> **Quoted text**:
Overall I think that this is an improvement to consistency of what
connection tracking metadata is accessible from different points in
the OpenFlow pipeline. Although this will restrict the availability of
ct_state following the ct() action execution, controller writers who
wish to preserve access to this content across a CT action execution
can do so using registers. In practice I'm not aware of any controller
that is currently operating this way though.

Do we need a NEWS item for this?

Acked-by: Joe Stringer <joe@ovn.org>
Justin Pettit Aug. 21, 2017, 7:56 p.m. UTC | #4
> On Aug 21, 2017, at 12:38 PM, Joe Stringer <joe@ovn.org> wrote:
> 
> Overall I think that this is an improvement to consistency of what
> connection tracking metadata is accessible from different points in
> the OpenFlow pipeline. Although this will restrict the availability of
> ct_state following the ct() action execution, controller writers who
> wish to preserve access to this content across a CT action execution
> can do so using registers. In practice I'm not aware of any controller
> that is currently operating this way though.
> 
> Do we need a NEWS item for this?

Good point I added something.

> Acked-by: Joe Stringer <joe@ovn.org>

Thanks for all your suggestions and testing on these patches leading up to this no-slowpath work.  I've pushed this change to master and branch-2.8.

--Justin
Flavio Leitner Aug. 30, 2017, 4:13 a.m. UTC | #5
On Mon, 21 Aug 2017 12:56:33 -0700
Justin Pettit <jpettit@ovn.org> wrote:

> > On Aug 21, 2017, at 12:38 PM, Joe Stringer <joe@ovn.org> wrote:
> > 
> > Overall I think that this is an improvement to consistency of what
> > connection tracking metadata is accessible from different points in
> > the OpenFlow pipeline. Although this will restrict the availability of
> > ct_state following the ct() action execution, controller writers who
> > wish to preserve access to this content across a CT action execution
> > can do so using registers. In practice I'm not aware of any controller
> > that is currently operating this way though.
> > 
> > Do we need a NEWS item for this?  
> 
> Good point I added something.
> 
> > Acked-by: Joe Stringer <joe@ovn.org>  
> 
> Thanks for all your suggestions and testing on these patches leading up to this no-slowpath work.  I've pushed this change to master and branch-2.8.

We found that at least OpenShift 3.6.0 breaks after this change.

It does:
"table=30, priority=300, ip, nw_dst=%s, ct_state=+rpl, actions=ct(nat),goto_table:70"
and then there is a rule that checks if ct_state=+rpl.

We are going to fix it to "actions=ct(nat,table=70)" in the newer
releases, but of course we can't change the past, and that prevents
us to provide newer OVS as updates.

> **Record extracts**:
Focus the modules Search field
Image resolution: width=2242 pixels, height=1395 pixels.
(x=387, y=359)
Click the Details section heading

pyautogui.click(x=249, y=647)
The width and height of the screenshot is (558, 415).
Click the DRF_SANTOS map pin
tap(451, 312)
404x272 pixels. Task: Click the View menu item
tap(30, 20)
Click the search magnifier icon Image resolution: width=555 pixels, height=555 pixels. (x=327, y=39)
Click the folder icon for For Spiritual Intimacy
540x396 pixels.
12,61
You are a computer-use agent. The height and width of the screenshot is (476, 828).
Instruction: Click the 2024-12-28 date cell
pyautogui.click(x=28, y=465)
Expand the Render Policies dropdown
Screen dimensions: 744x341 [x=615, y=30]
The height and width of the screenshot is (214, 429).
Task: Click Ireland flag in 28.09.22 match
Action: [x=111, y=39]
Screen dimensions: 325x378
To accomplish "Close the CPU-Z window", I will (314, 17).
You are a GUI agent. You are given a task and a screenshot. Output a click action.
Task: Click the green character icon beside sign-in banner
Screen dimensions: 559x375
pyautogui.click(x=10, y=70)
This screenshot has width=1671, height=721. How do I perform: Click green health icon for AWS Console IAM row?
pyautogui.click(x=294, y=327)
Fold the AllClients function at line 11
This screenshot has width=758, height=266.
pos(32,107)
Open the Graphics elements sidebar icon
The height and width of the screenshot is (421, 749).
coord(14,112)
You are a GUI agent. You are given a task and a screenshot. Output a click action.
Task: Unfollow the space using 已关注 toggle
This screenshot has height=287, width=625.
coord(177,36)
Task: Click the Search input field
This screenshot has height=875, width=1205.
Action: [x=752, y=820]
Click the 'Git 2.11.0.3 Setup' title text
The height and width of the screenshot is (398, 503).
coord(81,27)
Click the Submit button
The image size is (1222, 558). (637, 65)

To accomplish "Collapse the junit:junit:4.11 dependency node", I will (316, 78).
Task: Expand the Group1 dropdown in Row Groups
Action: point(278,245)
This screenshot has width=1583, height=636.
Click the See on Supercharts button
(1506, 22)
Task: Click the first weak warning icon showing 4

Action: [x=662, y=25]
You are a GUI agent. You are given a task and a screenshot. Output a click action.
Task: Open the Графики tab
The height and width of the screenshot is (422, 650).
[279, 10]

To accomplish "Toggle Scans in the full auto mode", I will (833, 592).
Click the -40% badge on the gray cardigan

> **Problems and tasks**:
(a) Answer these from the thread about the connection tracking change:
(i) What can controller writers use to keep access to the content across a CT action execution?
(ii) To which two places did Justin push the change?
(iii) Which version of OpenShift breaks after this change?
(b) In the entries, copy the lines that start with the one containing "Task: Click the Search input field" and end after the one containing "Action: point(278,245)".

> **Responses per task**:
(a)
(i) Registers.
(ii) Master and branch-2.8.
(iii) OpenShift 3.6.0.

(b)
Task: Click the Search input field
This screenshot has height=875, width=1205.
Action: [x=752, y=820]
Click the 'Git 2.11.0.3 Setup' title text
The height and width of the screenshot is (398, 503).
coord(81,27)
Click the Submit button
The image size is (1222, 558). (637, 65)

To accomplish "Collapse the junit:junit:4.11 dependency node", I will (316, 78).
Task: Expand the Group1 dropdown in Row Groups
Action: point(278,245)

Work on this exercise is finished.